В таком нешуточном смятении «друг», сославшись на сильную мигрень, попрощался и как-то боком в сопровождении официанта удалился.

Сомнений не было: ташкентца нет в живых, скорее всего, расстрелян, родственников отправили за Полярный круг, где плов приготовить можно, но дыни не растут. Не желая, чтобы Робсон обращался с просьбой к высоким чиновникам, чтобы, не дай Бог, о встрече узнал Сам, в спешке подсунули ему вот этот вот муляж покойника. Думали, добавят к «пуду соли» галлон виски – и американец ничего не заметит.

Загримированный двойник, очевидно, вернулся прямиком на Лубянку, откуда, собственно, его и привезли на свидание.

Сюда б Лемешева и Козловского, вот они б дали Робсону прикурить! Уж они бы «разоблачились» талантливо: «послали» бы в Сибирь всю политику, простучали ложками что-нибудь из Бизе и выпили за процветание искусства.

Интересно, что доложит двойник чиновникам, что его заставят написать в отчете? Водка была не совсем крепкая? Музыка негромкая мешала работать? Иностранец, интересовавшийся дефицитом продуктов, – не совсем благонадежный? Или, дай Бог ему чувство юмора, скажет, что сидел в ресторане с имитатором Робсона.

Виски, который певец любил, сейчас показался резким, неприятным на вкус.

Робсон остался наедине со своим неожиданным открытием. Как, оказывается, просто лишить человека его естественного убежища – закона и права!

Певец переворачивал свое непоправимо менявшееся подсознание, соединявшее его с тем миром, прочесывал память, куда по-разному, иногда вот так, совсем трагически, неожиданно перемещались его друзья. Эти воспоминания, чувства музыкант мог бы передать лишь через музыку.

Американцем давно не овладевала такая глухая тоска, давно страшная тяжесть не давила ему на сердце.

Знаменитые цейлонские страсти об искателях жемчуга сейчас представлялись зловещими и роковыми. Вечные злые духи... Верховный жрец, владеющий храмами, манипулирующий народом и скупающий жемчуг... Дающая клятву верности девушка – символ заступничества, лиры и чистоты... Два друга, один из которых погибает в пламени священного костра…

Да, пока придется держать в тайне сегодняшнюю встречу, надеясь на время, которое, хоть и работает не торопясь, но все же добросовестно; оставаться невозмутимым – где-нибудь на Бронксе, пока не станет лучше.

Сейчас бы фальши и пафоса поменьше, чтоб не превратиться в скульптуру девушки с веслом. И тогда будешь жить еще долго после смерти, даруя публике жемчужины своих сердечных слез, и твое творчество пойдет гулять по миру…

Робсон встал и вышел из зала. Вслед за ним вышли и трое.
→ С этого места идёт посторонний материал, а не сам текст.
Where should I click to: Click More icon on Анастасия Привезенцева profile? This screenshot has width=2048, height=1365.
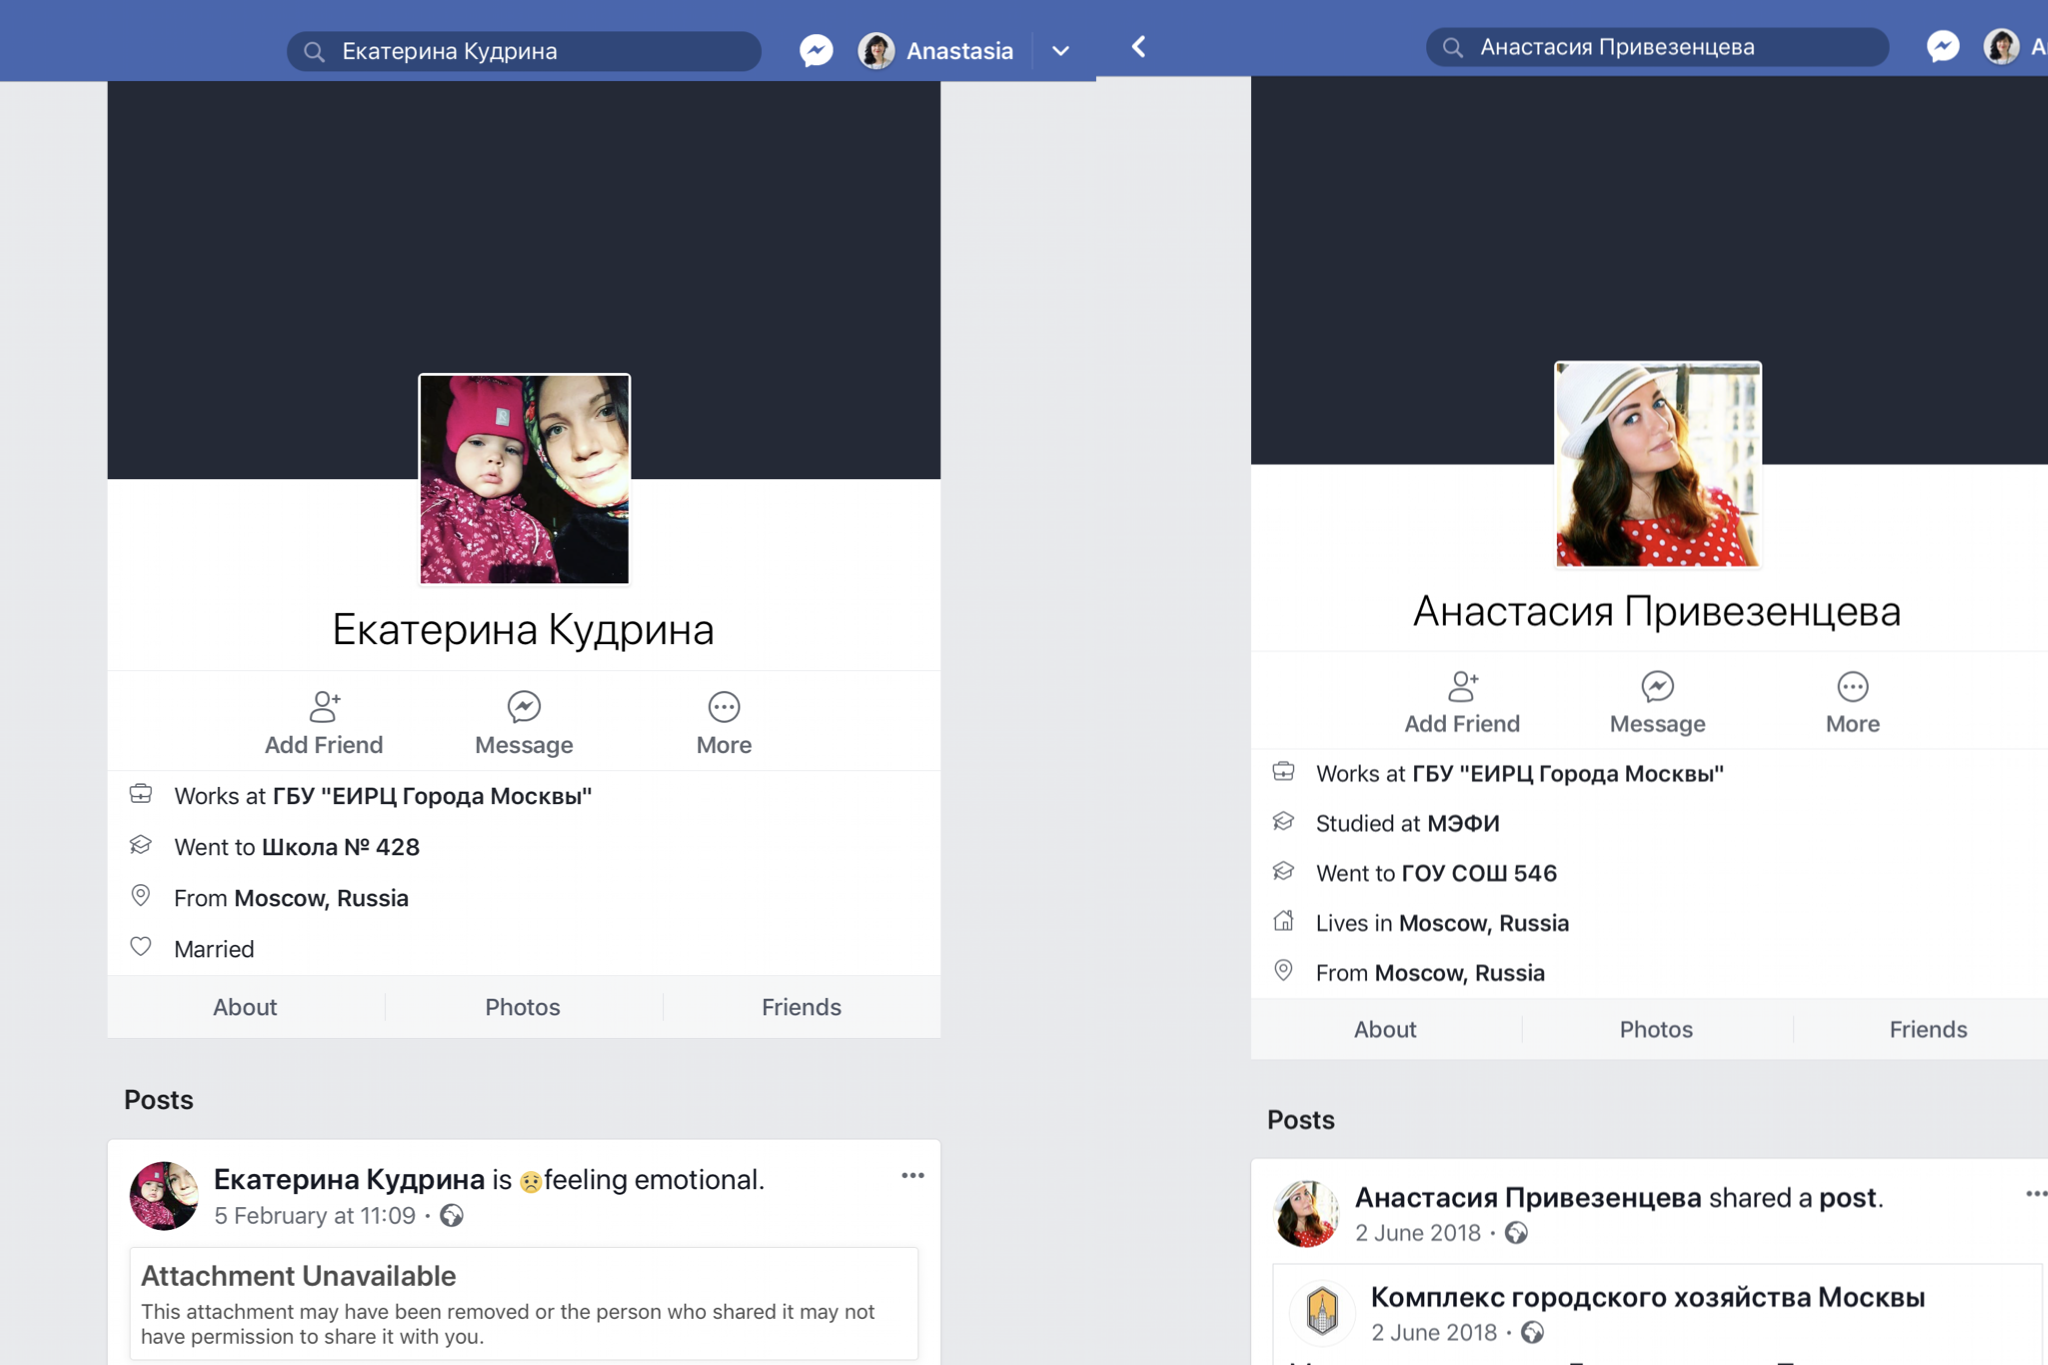coord(1852,686)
Обслуга снова провожала, но уже без заискивающих улыбок. Глаза работников ресторана будто просили прощения за сегодняшний, совершенный не по их вине прокол.

Дождливая, насыщенная кислородом атмосфера, казалось, постепенно приводила Робсона в чувство. Люди ходили как ни в чем ни бывало, будто тюрем в их жизни и не было никогда. Захотелось назло постовому встать посередине дороги и громко запеть басом. Завтра предстояли утомительные репетиции.

2015, 22 марта.

Илл.: Опера "Искатели жемчуга" в постановке Государственного академического Большого театра оперы и балета имени Алишера Навои.